- Task statement
Omit the pictures. Transcribe exactly the lines below, from the one with "This screenshot has height=406, width=454." up to and including the last.

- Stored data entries
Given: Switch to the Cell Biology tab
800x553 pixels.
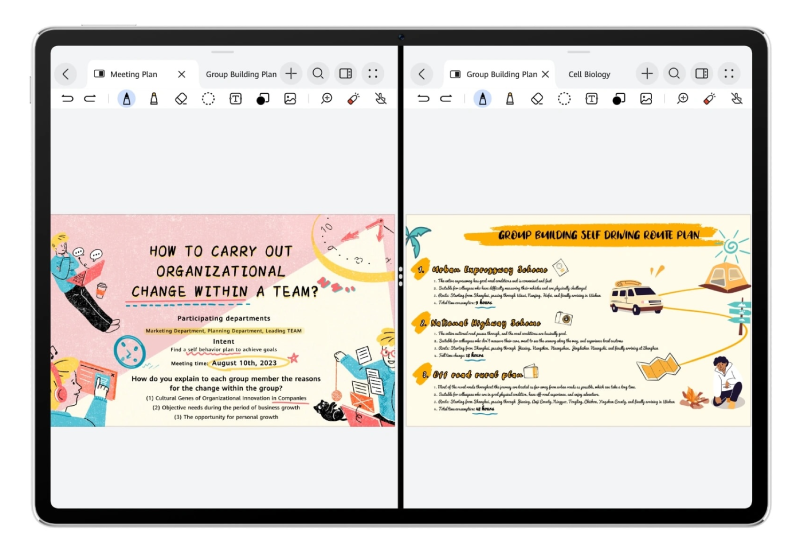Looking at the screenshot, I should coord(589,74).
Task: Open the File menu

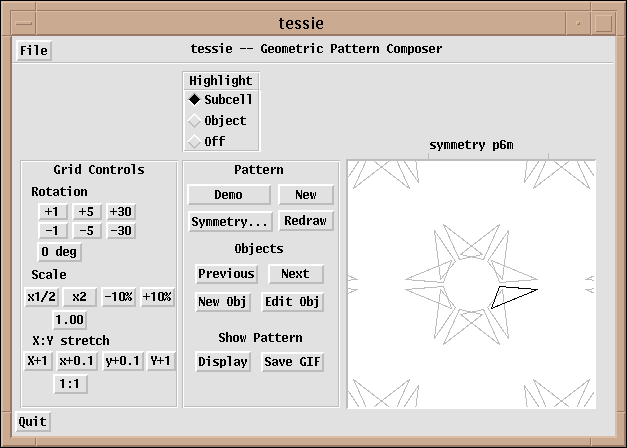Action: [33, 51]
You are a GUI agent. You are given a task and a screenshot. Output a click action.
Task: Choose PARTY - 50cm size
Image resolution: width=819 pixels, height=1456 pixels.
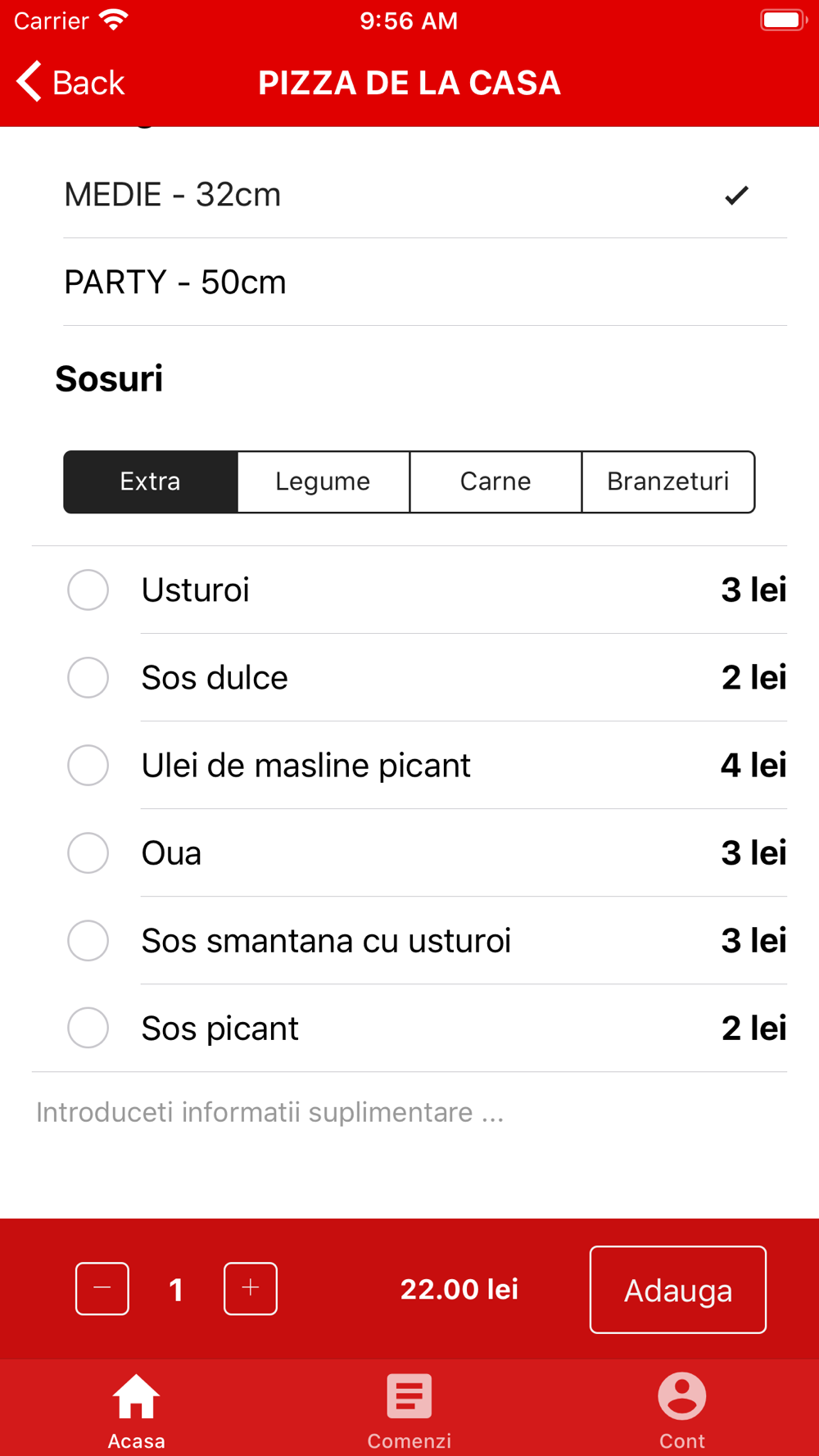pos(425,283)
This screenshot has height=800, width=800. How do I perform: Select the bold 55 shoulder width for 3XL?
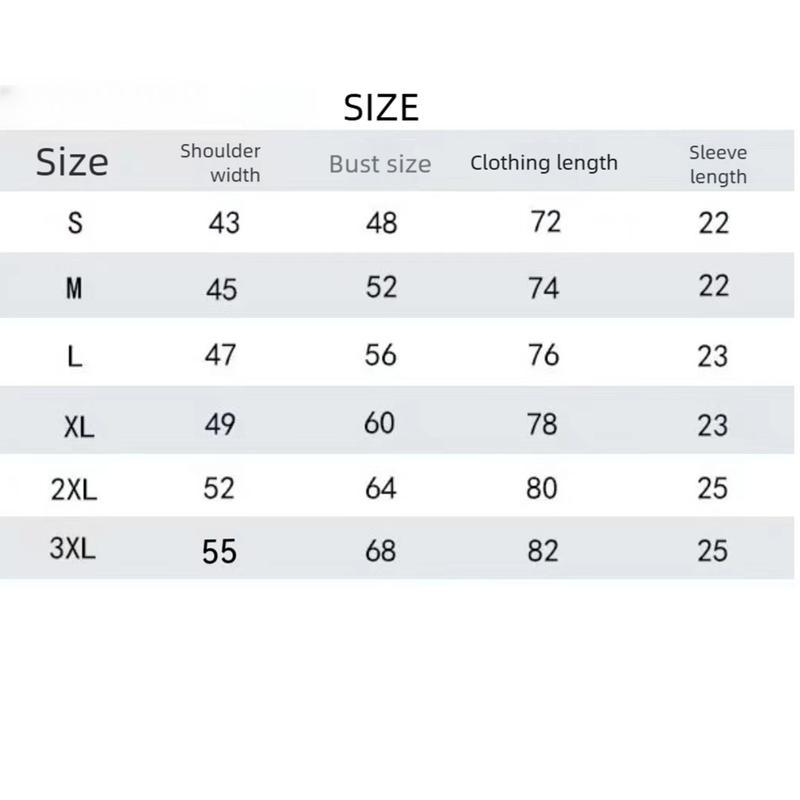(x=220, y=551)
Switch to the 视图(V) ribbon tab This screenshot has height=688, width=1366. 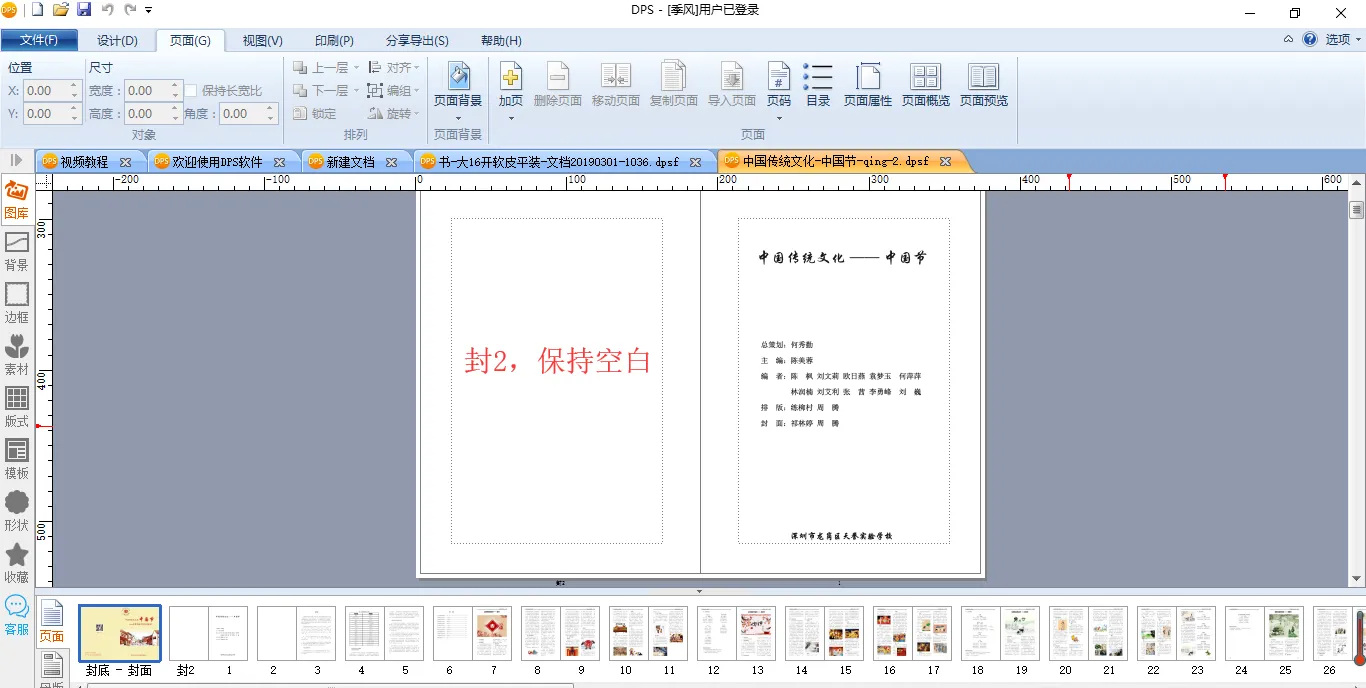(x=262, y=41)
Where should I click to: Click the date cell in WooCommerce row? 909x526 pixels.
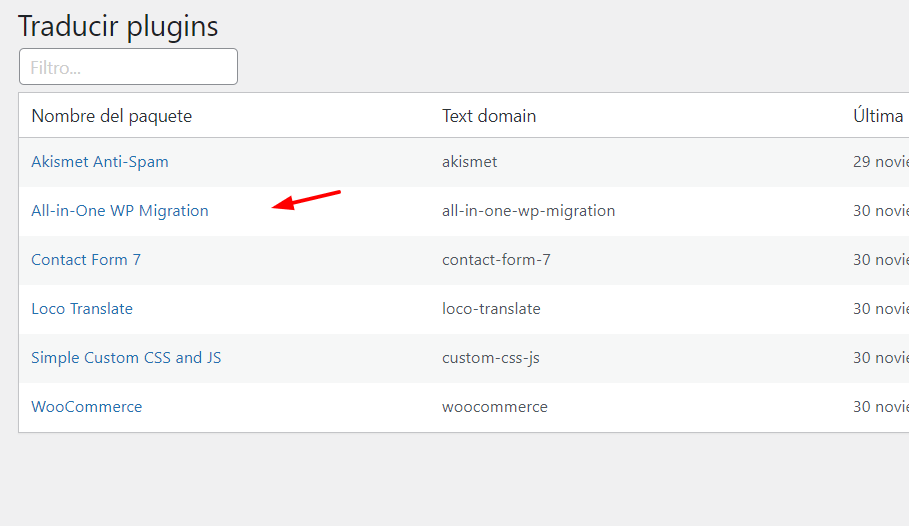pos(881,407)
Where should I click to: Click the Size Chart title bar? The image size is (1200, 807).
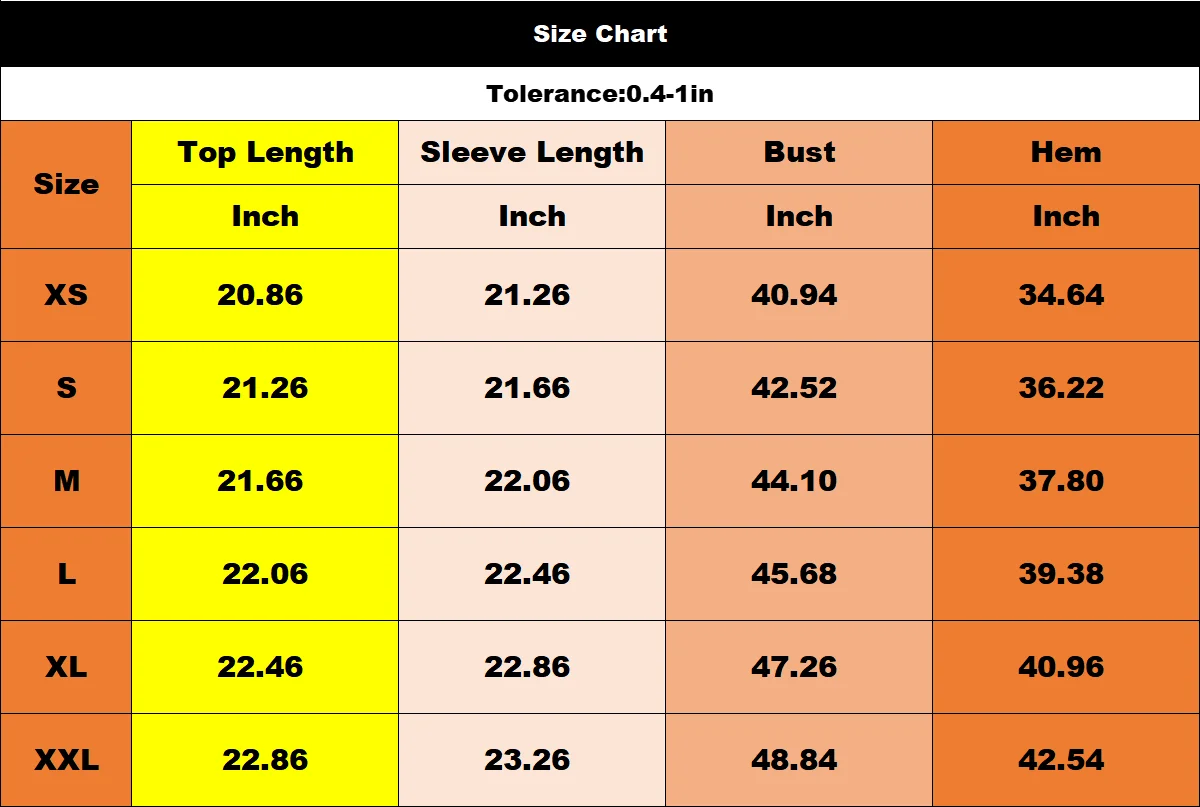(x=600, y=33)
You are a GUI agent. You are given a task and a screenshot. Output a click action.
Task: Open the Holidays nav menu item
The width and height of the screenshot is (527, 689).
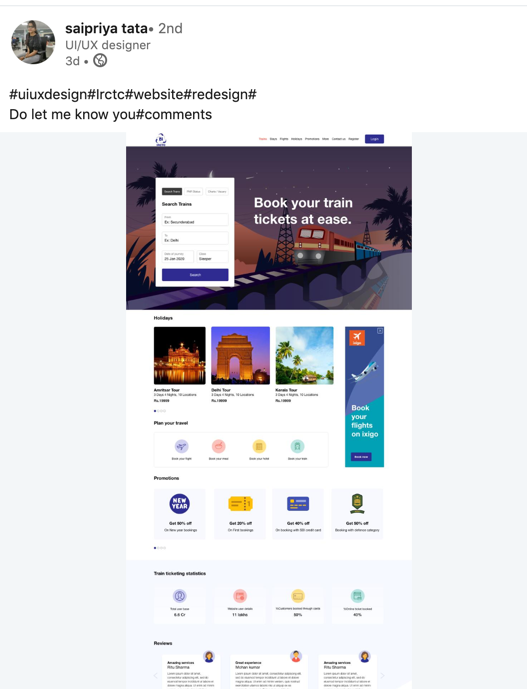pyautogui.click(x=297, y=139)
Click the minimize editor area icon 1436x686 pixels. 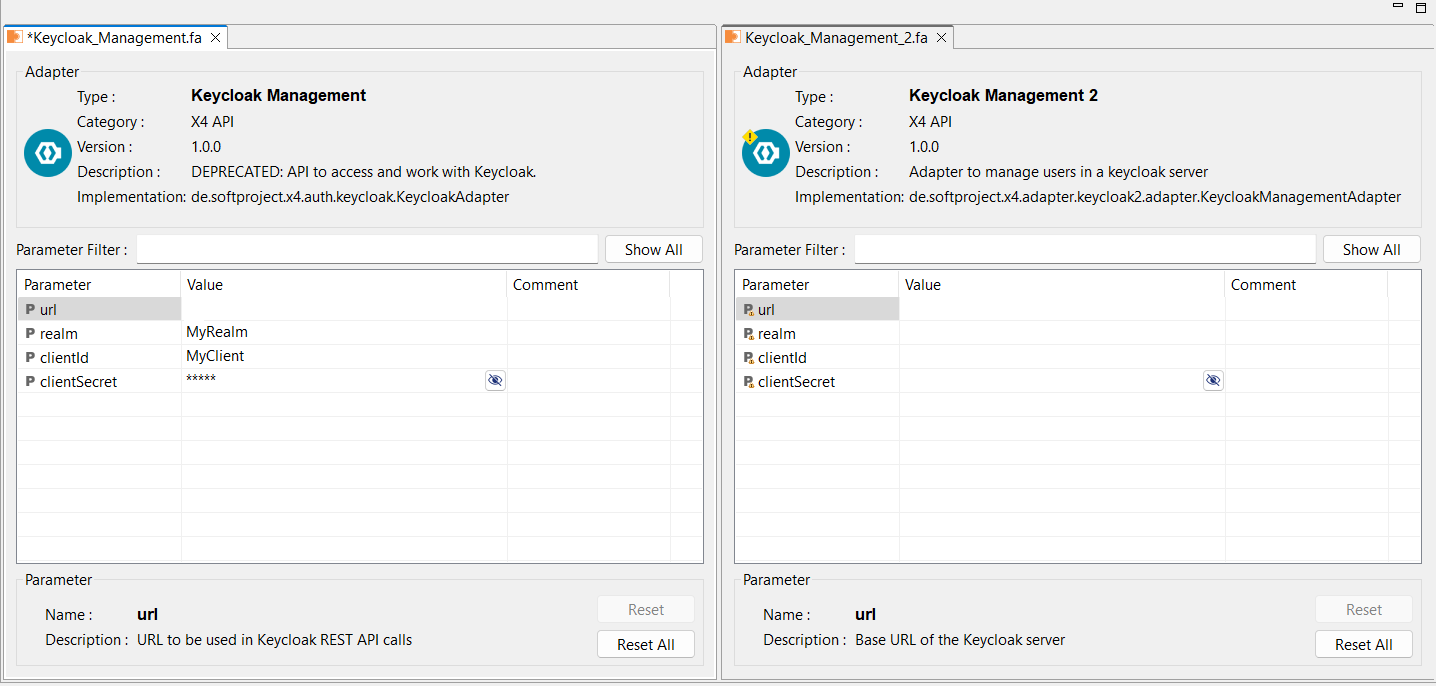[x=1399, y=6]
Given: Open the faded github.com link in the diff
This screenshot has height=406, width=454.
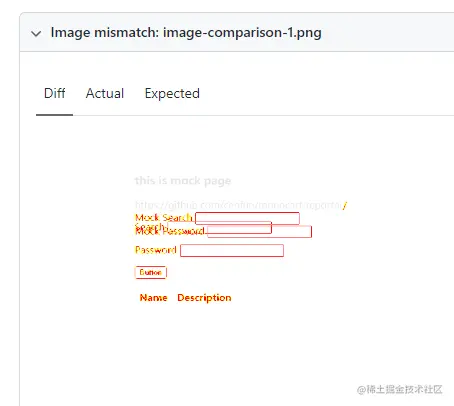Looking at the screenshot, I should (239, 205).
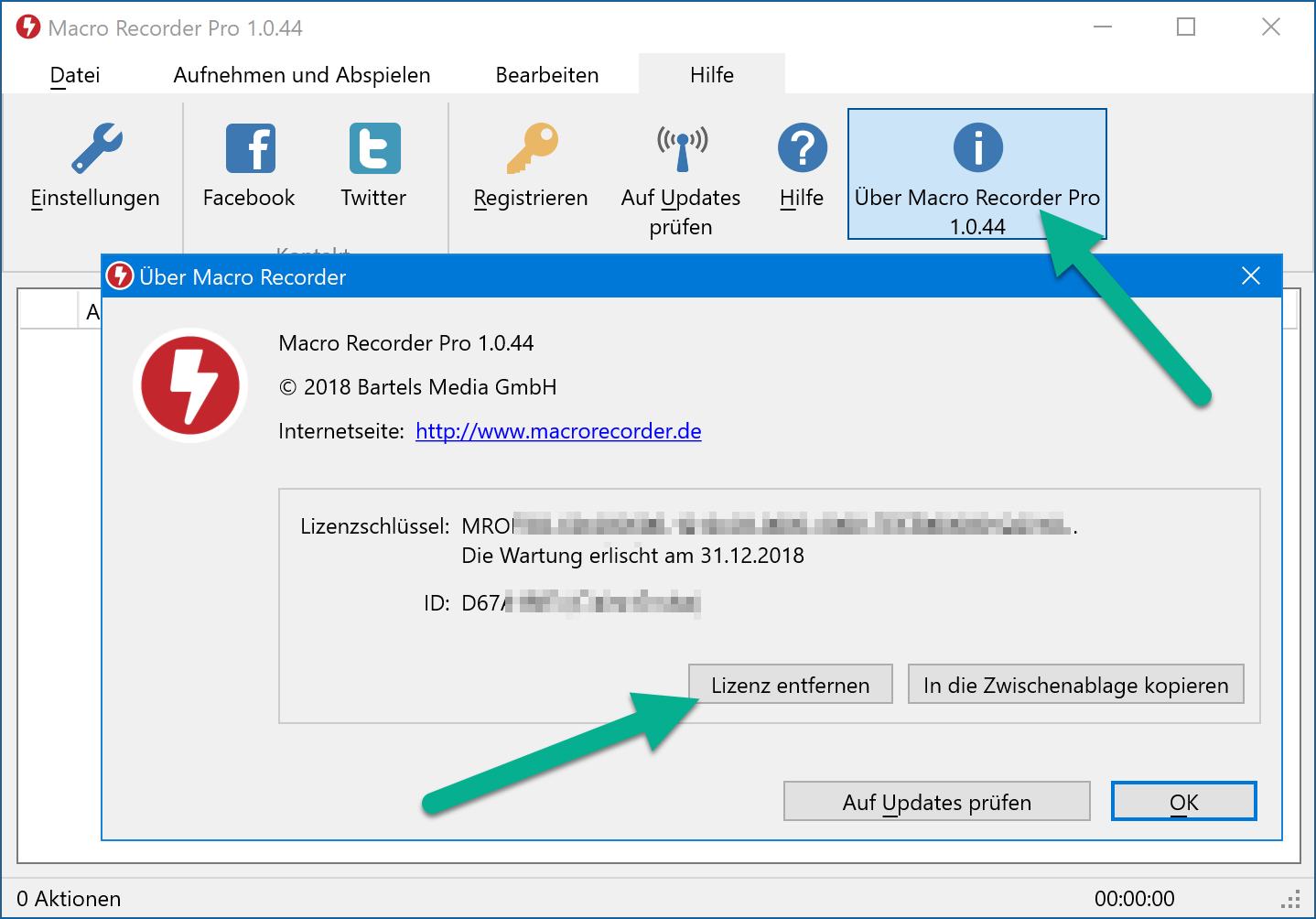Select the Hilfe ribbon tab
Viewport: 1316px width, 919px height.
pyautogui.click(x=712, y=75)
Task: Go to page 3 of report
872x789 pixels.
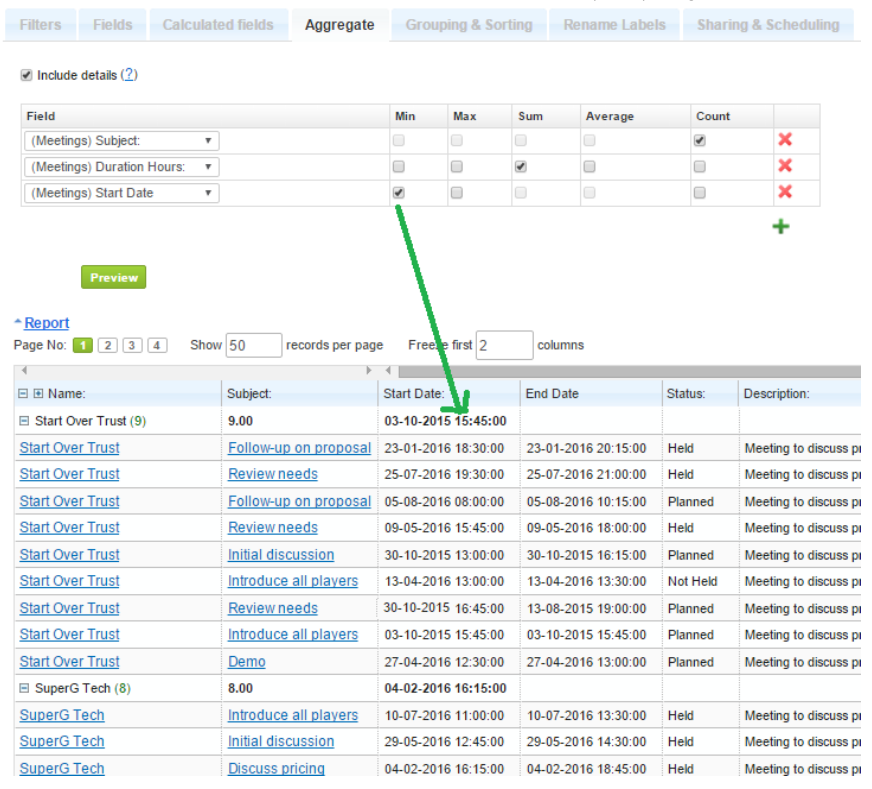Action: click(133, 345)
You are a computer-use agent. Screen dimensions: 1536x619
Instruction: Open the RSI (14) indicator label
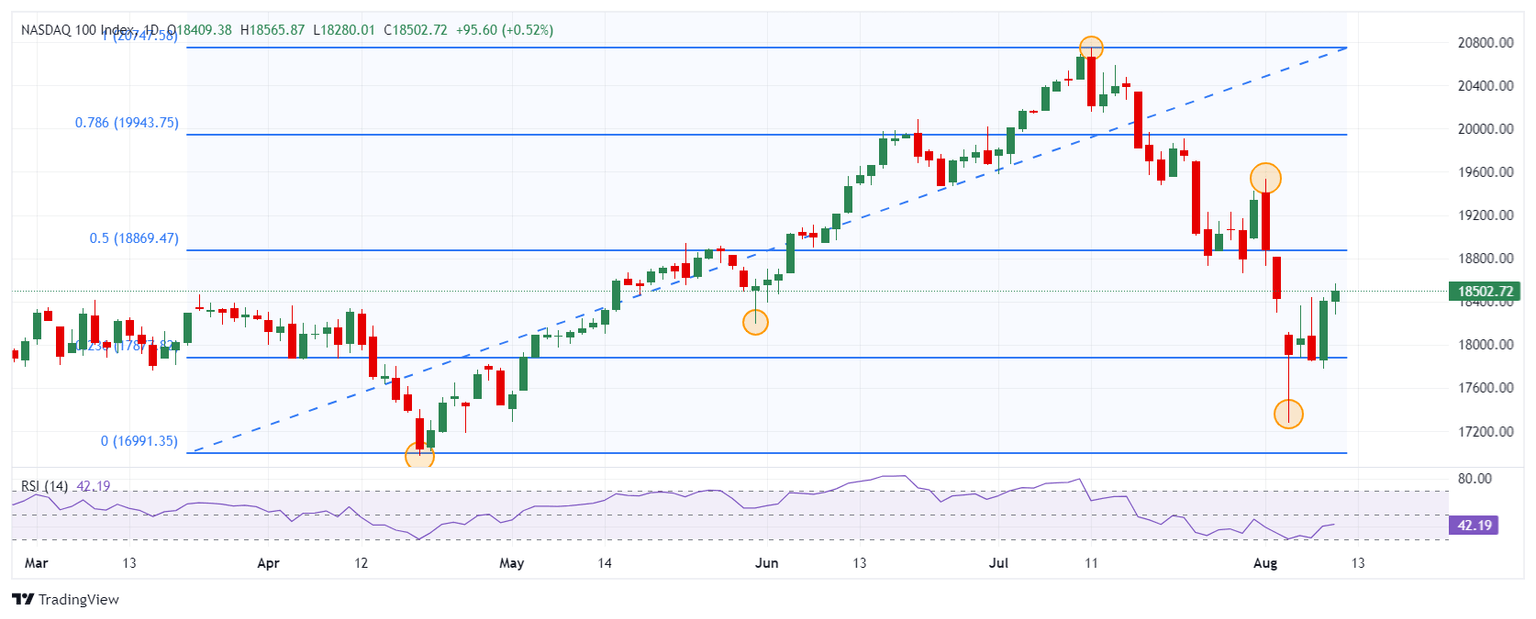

- Result for this exercise
This screenshot has height=406, width=454.
Looking at the screenshot, I should (239, 205).
Select the Hilfe ribbon tab
Viewport: 1316px width, 919px height.
pyautogui.click(x=712, y=75)
Task: Go to page 3 of report
872x789 pixels.
Action: click(133, 345)
You are a computer-use agent. Screen dimensions: 1536x619
Instruction: Open the RSI (14) indicator label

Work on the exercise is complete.